> RECORDS PROVIDED
══════
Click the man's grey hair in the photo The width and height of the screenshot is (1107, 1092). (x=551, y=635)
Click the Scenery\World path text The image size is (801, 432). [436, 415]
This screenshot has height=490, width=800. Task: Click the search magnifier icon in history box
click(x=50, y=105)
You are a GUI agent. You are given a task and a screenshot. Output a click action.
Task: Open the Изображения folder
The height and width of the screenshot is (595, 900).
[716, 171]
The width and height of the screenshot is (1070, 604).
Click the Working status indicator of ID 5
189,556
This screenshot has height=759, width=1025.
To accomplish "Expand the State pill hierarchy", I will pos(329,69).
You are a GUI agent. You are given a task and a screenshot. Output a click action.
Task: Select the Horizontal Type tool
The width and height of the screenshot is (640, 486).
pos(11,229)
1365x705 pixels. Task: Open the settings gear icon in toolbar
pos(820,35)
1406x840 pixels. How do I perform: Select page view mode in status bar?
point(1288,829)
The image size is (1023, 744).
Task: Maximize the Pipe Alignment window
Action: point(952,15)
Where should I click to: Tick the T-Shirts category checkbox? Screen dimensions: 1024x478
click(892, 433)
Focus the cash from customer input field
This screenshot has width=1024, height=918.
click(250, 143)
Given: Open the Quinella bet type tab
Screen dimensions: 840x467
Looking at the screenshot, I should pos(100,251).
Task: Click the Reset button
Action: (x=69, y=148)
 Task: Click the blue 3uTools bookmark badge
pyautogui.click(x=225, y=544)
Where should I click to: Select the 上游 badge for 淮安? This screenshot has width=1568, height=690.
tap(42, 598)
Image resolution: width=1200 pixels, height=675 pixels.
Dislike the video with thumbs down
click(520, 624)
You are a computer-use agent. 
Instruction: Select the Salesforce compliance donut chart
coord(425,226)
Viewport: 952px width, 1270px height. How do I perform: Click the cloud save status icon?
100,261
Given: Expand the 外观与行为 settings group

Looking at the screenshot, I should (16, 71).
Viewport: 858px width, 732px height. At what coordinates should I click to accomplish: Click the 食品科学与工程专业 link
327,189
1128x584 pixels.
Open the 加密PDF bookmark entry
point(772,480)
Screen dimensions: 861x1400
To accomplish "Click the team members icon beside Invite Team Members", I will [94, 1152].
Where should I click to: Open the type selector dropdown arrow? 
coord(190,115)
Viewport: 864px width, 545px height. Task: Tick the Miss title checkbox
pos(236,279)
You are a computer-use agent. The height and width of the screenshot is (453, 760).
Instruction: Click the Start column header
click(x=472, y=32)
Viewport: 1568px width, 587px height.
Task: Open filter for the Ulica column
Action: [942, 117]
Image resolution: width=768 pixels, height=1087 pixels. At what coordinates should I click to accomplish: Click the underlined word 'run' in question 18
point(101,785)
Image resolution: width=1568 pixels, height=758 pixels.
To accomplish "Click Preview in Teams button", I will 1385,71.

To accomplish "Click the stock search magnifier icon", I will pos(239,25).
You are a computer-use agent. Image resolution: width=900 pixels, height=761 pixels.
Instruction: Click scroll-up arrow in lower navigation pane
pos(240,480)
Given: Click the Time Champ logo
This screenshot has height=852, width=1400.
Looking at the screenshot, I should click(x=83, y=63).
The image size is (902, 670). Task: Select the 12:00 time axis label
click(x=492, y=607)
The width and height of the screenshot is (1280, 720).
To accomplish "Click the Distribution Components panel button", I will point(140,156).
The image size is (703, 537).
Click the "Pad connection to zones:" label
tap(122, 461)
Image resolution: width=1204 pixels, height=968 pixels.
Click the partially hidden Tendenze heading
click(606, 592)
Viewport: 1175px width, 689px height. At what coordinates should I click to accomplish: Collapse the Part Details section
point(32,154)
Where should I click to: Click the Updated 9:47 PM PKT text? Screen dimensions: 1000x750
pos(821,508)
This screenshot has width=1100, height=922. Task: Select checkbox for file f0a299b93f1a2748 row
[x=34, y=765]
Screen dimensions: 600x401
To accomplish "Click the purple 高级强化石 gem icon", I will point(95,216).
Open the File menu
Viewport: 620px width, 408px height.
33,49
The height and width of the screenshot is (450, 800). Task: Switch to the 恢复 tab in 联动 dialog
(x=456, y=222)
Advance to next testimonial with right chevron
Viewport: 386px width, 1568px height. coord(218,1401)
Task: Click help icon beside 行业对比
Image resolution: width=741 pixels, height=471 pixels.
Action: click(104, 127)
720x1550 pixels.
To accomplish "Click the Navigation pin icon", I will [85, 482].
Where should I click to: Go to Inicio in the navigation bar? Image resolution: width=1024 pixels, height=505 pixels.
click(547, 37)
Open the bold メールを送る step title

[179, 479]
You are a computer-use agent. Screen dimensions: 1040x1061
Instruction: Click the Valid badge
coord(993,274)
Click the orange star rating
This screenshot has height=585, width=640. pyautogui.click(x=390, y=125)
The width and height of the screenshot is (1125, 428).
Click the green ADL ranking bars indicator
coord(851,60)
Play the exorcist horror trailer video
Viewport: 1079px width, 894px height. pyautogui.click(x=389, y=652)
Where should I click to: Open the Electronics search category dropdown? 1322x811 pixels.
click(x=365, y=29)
══════
> TASK DETAILS
Exactly as shown above, return all of the entries.

> ANSWER SECTION
Click the man's grey hair in the photo The width and height of the screenshot is (1107, 1092). (x=551, y=635)
Click the Scenery\World path text The image size is (801, 432). [436, 415]
This screenshot has height=490, width=800. Task: Click the search magnifier icon in history box
click(x=50, y=105)
You are a GUI agent. You are given a task and a screenshot. Output a click action.
Task: Open the Изображения folder
The height and width of the screenshot is (595, 900).
[716, 171]
The width and height of the screenshot is (1070, 604).
Click the Working status indicator of ID 5
189,556
This screenshot has height=759, width=1025.
To accomplish "Expand the State pill hierarchy", I will pos(329,69).
You are a GUI agent. You are given a task and a screenshot. Output a click action.
Task: Select the Horizontal Type tool
The width and height of the screenshot is (640, 486).
pos(11,229)
1365x705 pixels. Task: Open the settings gear icon in toolbar
pos(820,35)
1406x840 pixels. How do I perform: Select page view mode in status bar?
point(1288,829)
The image size is (1023, 744).
Task: Maximize the Pipe Alignment window
Action: point(952,15)
Where should I click to: Tick the T-Shirts category checkbox? Screen dimensions: 1024x478
click(892, 433)
Focus the cash from customer input field
This screenshot has width=1024, height=918.
click(250, 143)
Given: Open the Quinella bet type tab
Screen dimensions: 840x467
Looking at the screenshot, I should pos(100,251).
Task: Click the Reset button
Action: (x=69, y=148)
 Task: Click the blue 3uTools bookmark badge
pyautogui.click(x=225, y=544)
Where should I click to: Select the 上游 badge for 淮安? This screenshot has width=1568, height=690.
tap(42, 598)
Image resolution: width=1200 pixels, height=675 pixels.
Dislike the video with thumbs down
click(520, 624)
You are a computer-use agent. 
Instruction: Select the Salesforce compliance donut chart
coord(425,226)
Viewport: 952px width, 1270px height. How do I perform: Click the cloud save status icon?
100,261
Given: Expand the 外观与行为 settings group

Looking at the screenshot, I should (16, 71).
Viewport: 858px width, 732px height. At what coordinates should I click to accomplish: Click the 食品科学与工程专业 link
327,189
1128x584 pixels.
Open the 加密PDF bookmark entry
point(772,480)
Screen dimensions: 861x1400
To accomplish "Click the team members icon beside Invite Team Members", I will [94, 1152].
Where should I click to: Open the type selector dropdown arrow? 
coord(190,115)
Viewport: 864px width, 545px height. Task: Tick the Miss title checkbox
pos(236,279)
You are a computer-use agent. The height and width of the screenshot is (453, 760).
Instruction: Click the Start column header
click(x=472, y=32)
Viewport: 1568px width, 587px height.
Task: Open filter for the Ulica column
Action: [942, 117]
Image resolution: width=768 pixels, height=1087 pixels. At what coordinates should I click to accomplish: Click the underlined word 'run' in question 18
point(101,785)
Image resolution: width=1568 pixels, height=758 pixels.
To accomplish "Click Preview in Teams button", I will 1385,71.

To accomplish "Click the stock search magnifier icon", I will pos(239,25).
You are a computer-use agent. Image resolution: width=900 pixels, height=761 pixels.
Instruction: Click scroll-up arrow in lower navigation pane
pos(240,480)
Given: Click the Time Champ logo
This screenshot has height=852, width=1400.
Looking at the screenshot, I should click(x=83, y=63).
The image size is (902, 670). Task: Select the 12:00 time axis label
click(x=492, y=607)
The width and height of the screenshot is (1280, 720).
To accomplish "Click the Distribution Components panel button", I will point(140,156).
The image size is (703, 537).
Click the "Pad connection to zones:" label
tap(122, 461)
Image resolution: width=1204 pixels, height=968 pixels.
Click the partially hidden Tendenze heading
click(606, 592)
Viewport: 1175px width, 689px height. At what coordinates should I click to accomplish: Collapse the Part Details section
point(32,154)
Where should I click to: Click the Updated 9:47 PM PKT text? Screen dimensions: 1000x750
pos(821,508)
This screenshot has width=1100, height=922. Task: Select checkbox for file f0a299b93f1a2748 row
[x=34, y=765]
Screen dimensions: 600x401
To accomplish "Click the purple 高级强化石 gem icon", I will point(95,216).
Open the File menu
Viewport: 620px width, 408px height.
33,49
The height and width of the screenshot is (450, 800). Task: Switch to the 恢复 tab in 联动 dialog
(x=456, y=222)
Advance to next testimonial with right chevron
Viewport: 386px width, 1568px height. coord(218,1401)
Task: Click help icon beside 行业对比
Image resolution: width=741 pixels, height=471 pixels.
Action: click(104, 127)
720x1550 pixels.
To accomplish "Click the Navigation pin icon", I will [85, 482].
Where should I click to: Go to Inicio in the navigation bar? Image resolution: width=1024 pixels, height=505 pixels.
click(547, 37)
Open the bold メールを送る step title

[179, 479]
You are a computer-use agent. Screen dimensions: 1040x1061
Instruction: Click the Valid badge
coord(993,274)
Click the orange star rating
This screenshot has height=585, width=640. pyautogui.click(x=390, y=125)
The width and height of the screenshot is (1125, 428).
Click the green ADL ranking bars indicator
coord(851,60)
Play the exorcist horror trailer video
Viewport: 1079px width, 894px height. pyautogui.click(x=389, y=652)
Where should I click to: Open the Electronics search category dropdown? 1322x811 pixels.
click(x=365, y=29)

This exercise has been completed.